Lippy Is A Dark Surreal Theatrical Experiment

By Londonist Last edited 109 months ago
Lippy Is A Dark Surreal Theatrical Experiment ★★★☆☆ 3

Bush Moukarzel as The Interviewer. Photo by Ellie Kurttz.

Londonist Rating: ★★★☆☆

Lippy by Bush Moukarzel and Mark O’Halloran is an odd one. An all out challenge to the conventional theatre-going experience, it's a piece that wrong-foots the audience and drags you into a world that is bizarre, dark and sinister.

The play opens with a mock post show Q&A hosted by Moukarzel as an awkward, cheesy version of himself interviewing one of the actors (David Heap) who is also playing a version of himself. We delve into the stimulus and themes of a show we have not yet watched and then onto the subject of lip reading. David discusses using his skills to help the police study CCTV footage and talks about a case from 2000 in which three young women and their middle aged aunt were found dead in the small town of Leixlip in County Kildare.

It's at this point that we are thrust into the dark world of that story. First we get a strange metamorphosis of four forensics workers into the women who died, then we observe them living out their lives in a slow moving soup that is strange, miserable, non-linear and lugubrious. David the lip reader moves about this dream-like world trying to understand what's going on.

We are watching the last days of a dying family and trying to figure out what, why and who but no answers are given. This is the point of the play: Lippy isn't a nicely wrapped-up story with an obvious arc, instead it leaves us to endure this world and suffer along with the women. It's part installation and part meta-theatre with strong focused performances from Joanna Banks, Caitríona Ní Mhurchú, Liv O’Donoghue and Eileen Walsh as the women in the house.
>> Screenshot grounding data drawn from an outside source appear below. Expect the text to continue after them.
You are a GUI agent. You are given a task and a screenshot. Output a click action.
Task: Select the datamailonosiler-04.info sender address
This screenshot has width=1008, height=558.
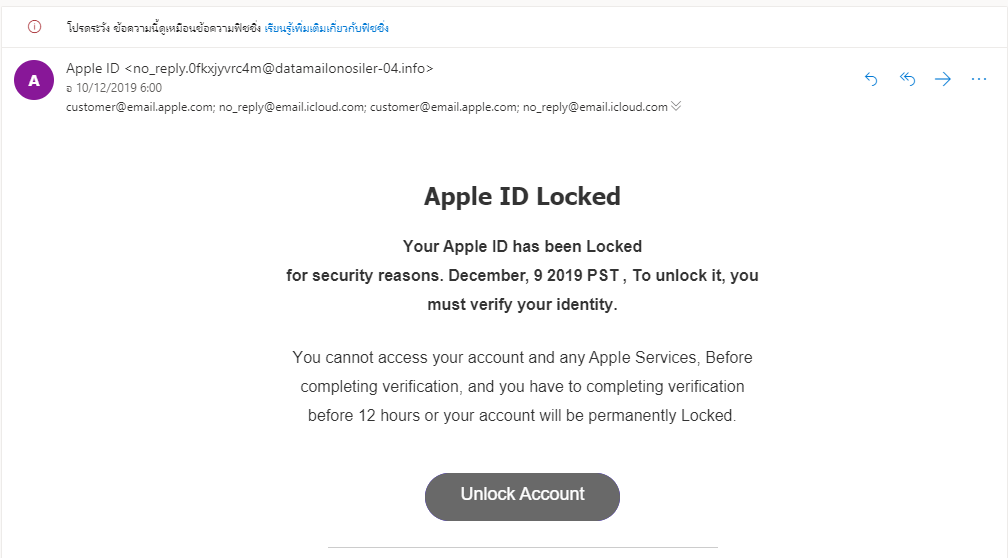point(279,68)
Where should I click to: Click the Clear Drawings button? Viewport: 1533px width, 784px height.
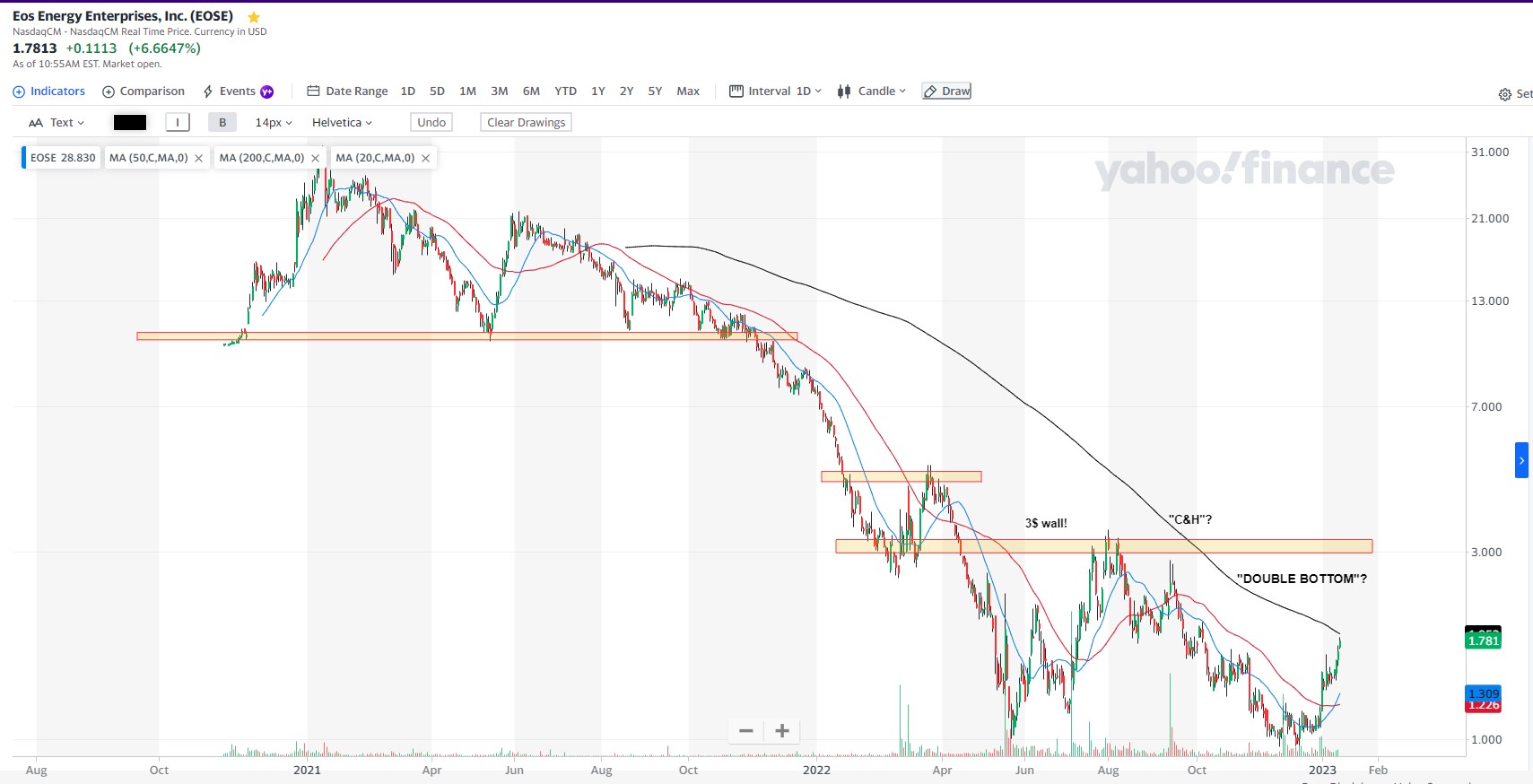tap(527, 123)
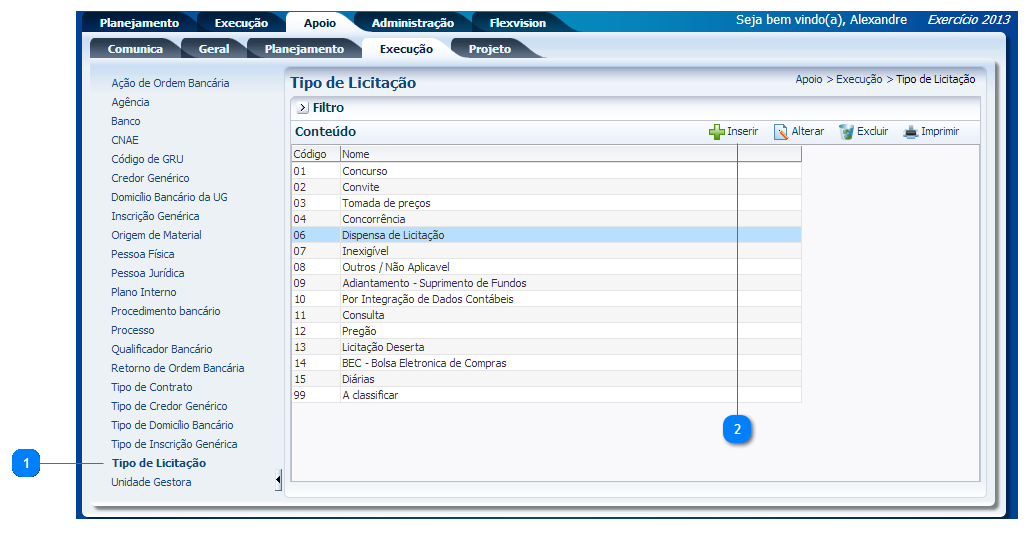
Task: Sort by the Nome column header
Action: tap(356, 154)
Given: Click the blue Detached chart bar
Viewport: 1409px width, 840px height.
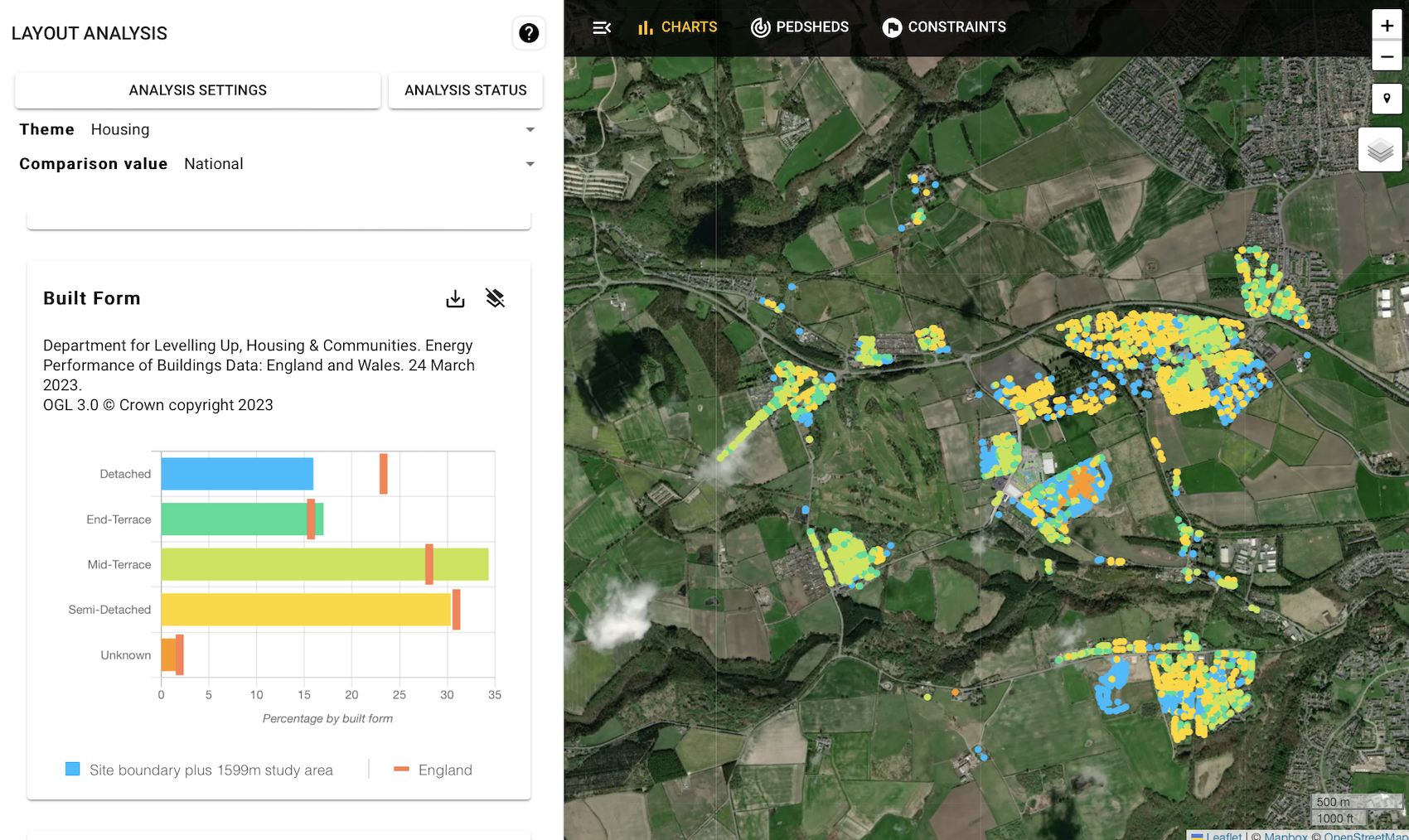Looking at the screenshot, I should 237,474.
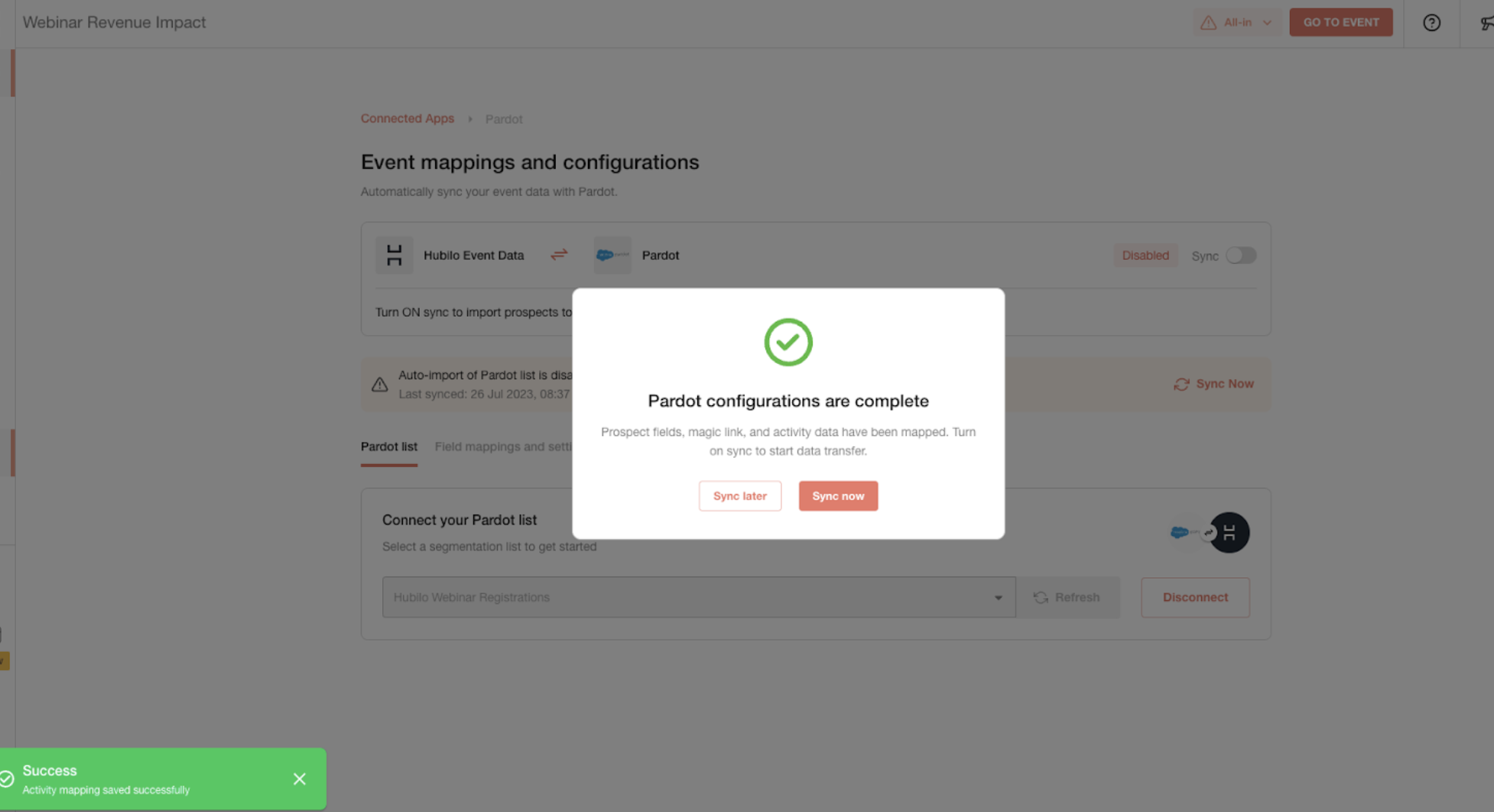This screenshot has width=1494, height=812.
Task: Dismiss the Success notification toast
Action: click(300, 778)
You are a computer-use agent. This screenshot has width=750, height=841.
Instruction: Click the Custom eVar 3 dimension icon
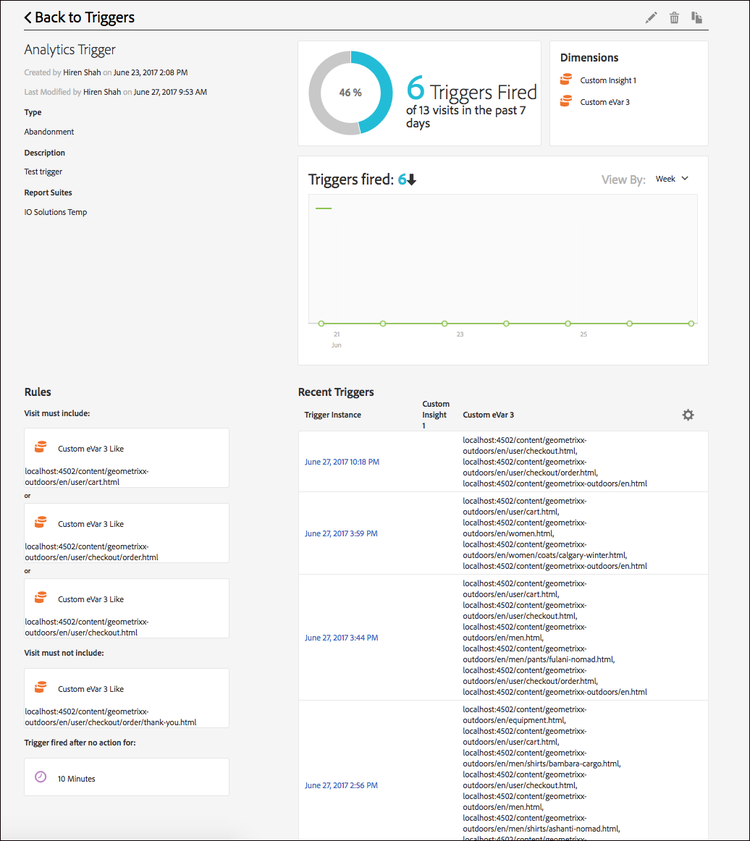tap(566, 102)
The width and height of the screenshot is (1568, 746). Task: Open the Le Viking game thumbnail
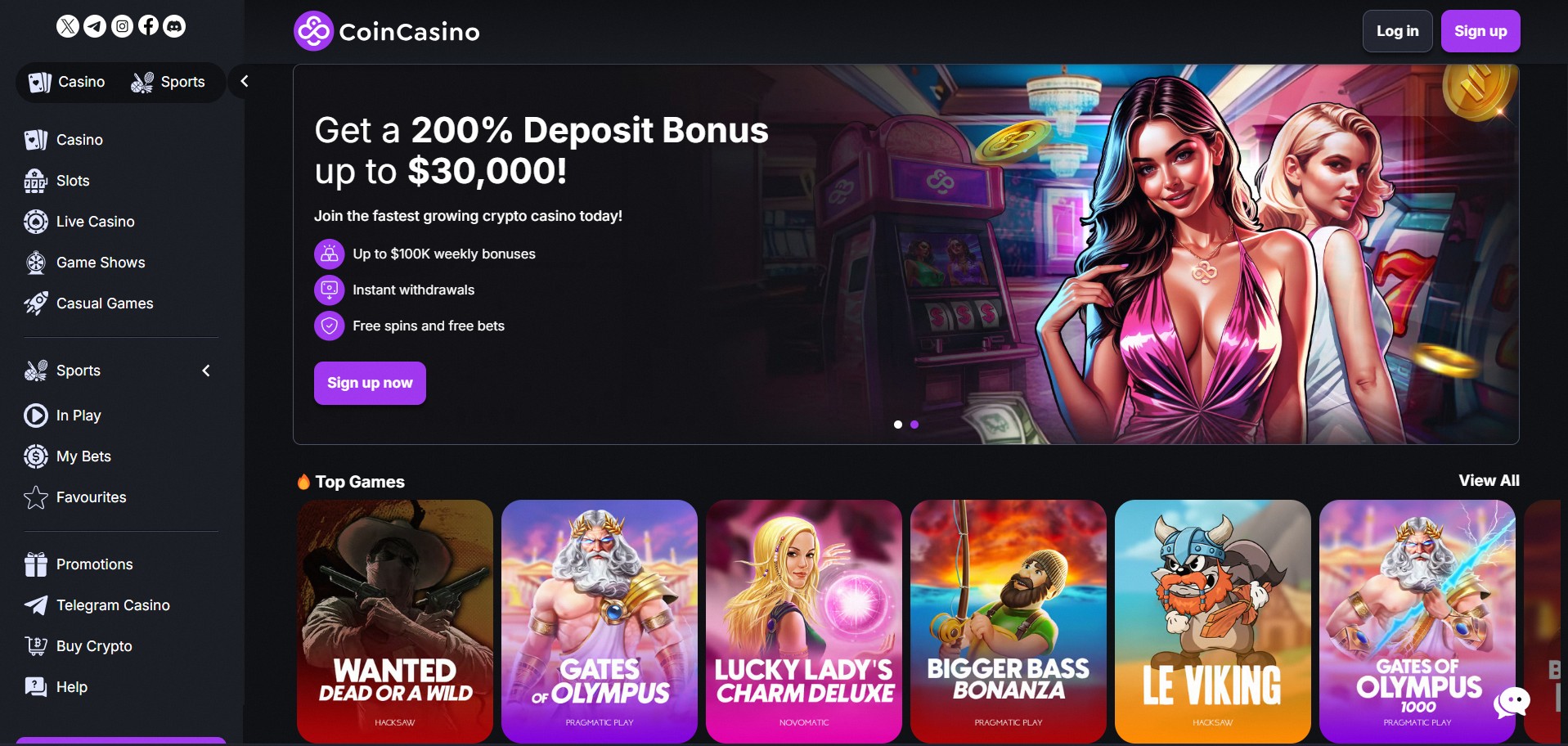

Some audience members left having absorbed the journey open-hearted, others were baffled and a few slept through the whole thing. With this division in mind, we recommend you challenge yourself to see how you'll respond to this avant garde experiment.

By Stephen H

Lippy is on at The Young Vic until 14 March 2015. Tickets £10-19.50. Londonist saw this play on a complimentary ticket.